Public housing estate in Stanley, Hong Kong

Ma Hang Estate (馬坑邨) is a public housing estate in Stanley, Hong Kong Island, Hong Kong. Formerly the site of Ma Hang Squatter Area, the estate is designed as "working village" and consists of five residential blocks completed between 1993 and 2000 for providing in-site rehousing for squatters. Stanley Plaza, Murray House and Blake Pier at Stanley are also the territories of Ma Hang Estate.

Lung Yan Court (龍欣苑) is a Home Ownership Scheme court in Stanley next to Ma Hang Estate. Formerly the site of Ma Hang Squatter Area, it has two residential blocks completed in 1993.
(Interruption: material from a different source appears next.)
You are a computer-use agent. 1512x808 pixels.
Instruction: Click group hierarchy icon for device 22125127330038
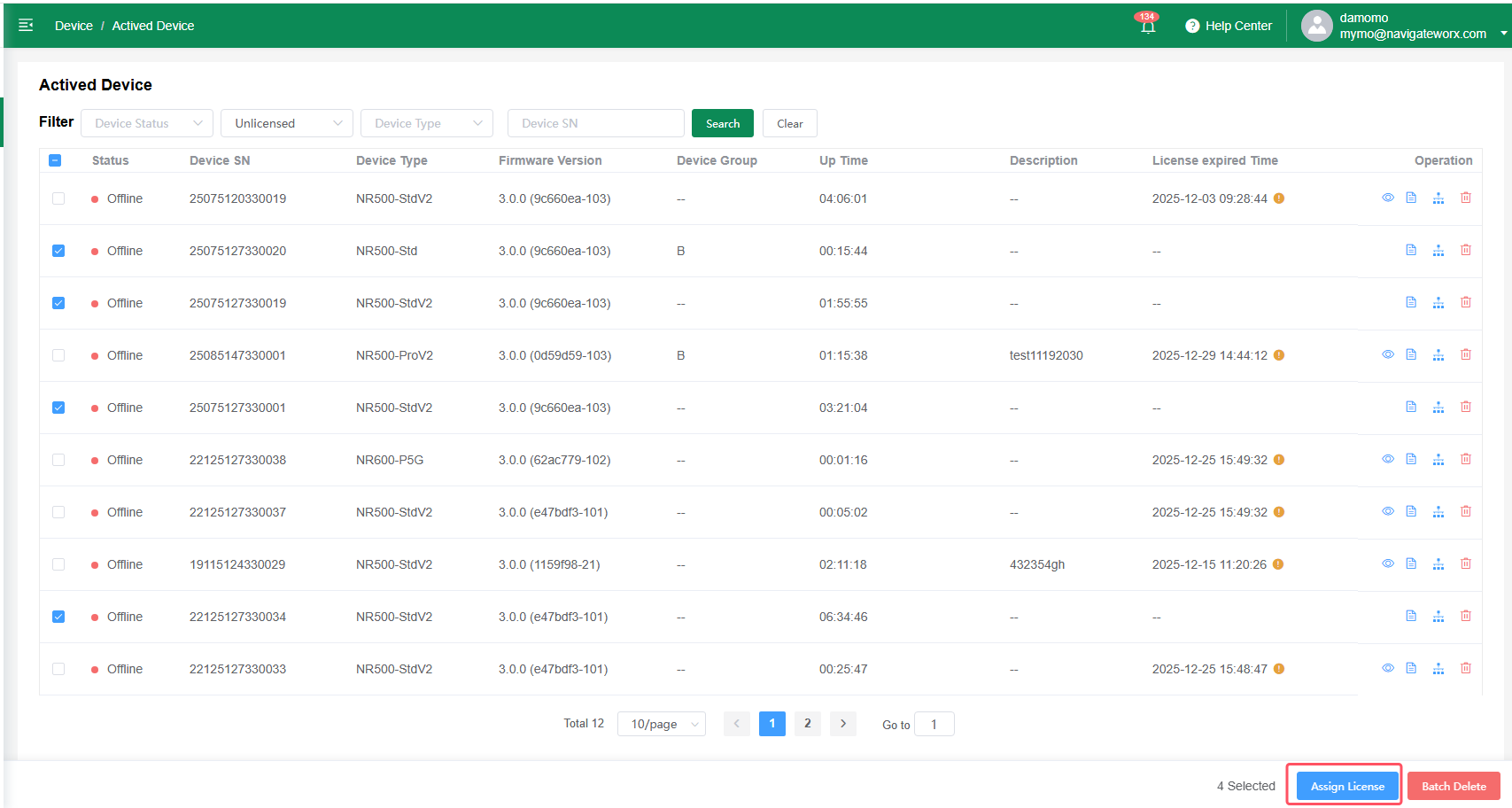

Lung Tak Court (龍德苑) is also a Home Ownership Scheme court in Stanley near Ma Hang Estate. It was originally planned for rental housing, but it was later converted to HOS court for sale. it consists of four residential blocks completed in 2000. Owners who have paid the land premium may rent their premises out in the open market. Apartments in this area offers an attractive alternative to living in the more built up areas like Wan Chai or North Point because there is much more greenery and open spaces around and buildings in Stanley are low rises. It is considered to be very convenient because it is located right next to Stanley Plaza and to the transport interchange.

==Houses==
===Ma Hang Estate===

| Name | Chinese name | Building type | Completed |
| Chun Ma House | 駿馬樓 | Harmony Rural 1 | 1993 |
| Kin Ma House | 健馬樓 |
| Koon Ma House | 觀馬樓 |
| Leung Ma House | 良馬樓 |
| Ying Ma House | 迎馬樓 | Harmony Rural 3 | 2000 |

===Lung Yan Court===

| Name | Chinese name | Building type | Completed |
| Lung Chun House | 龍駿閣 | Harmony Rural 1 | 1993 |
| Lung Tan House | 龍騰閣 |

===Lung Tak Court===

| Name | Chinese name | Building type | Completed |
| Chun Tak House | 晉德閣 | Harmony Rural | 2000 |
| Shing Tak House | 承德閣 |
| Chi Tak House | 至德閣 |
| Yi Tak House | 怡德閣 |

==Politics==
Ma Hang Estate, Lung Yan Court and Lung Tak Court are located in Stanley & Shek O constituency of the Southern District Council. It is currently represented by Michael Pang Cheuk-kei, who was elected in the 2019 elections.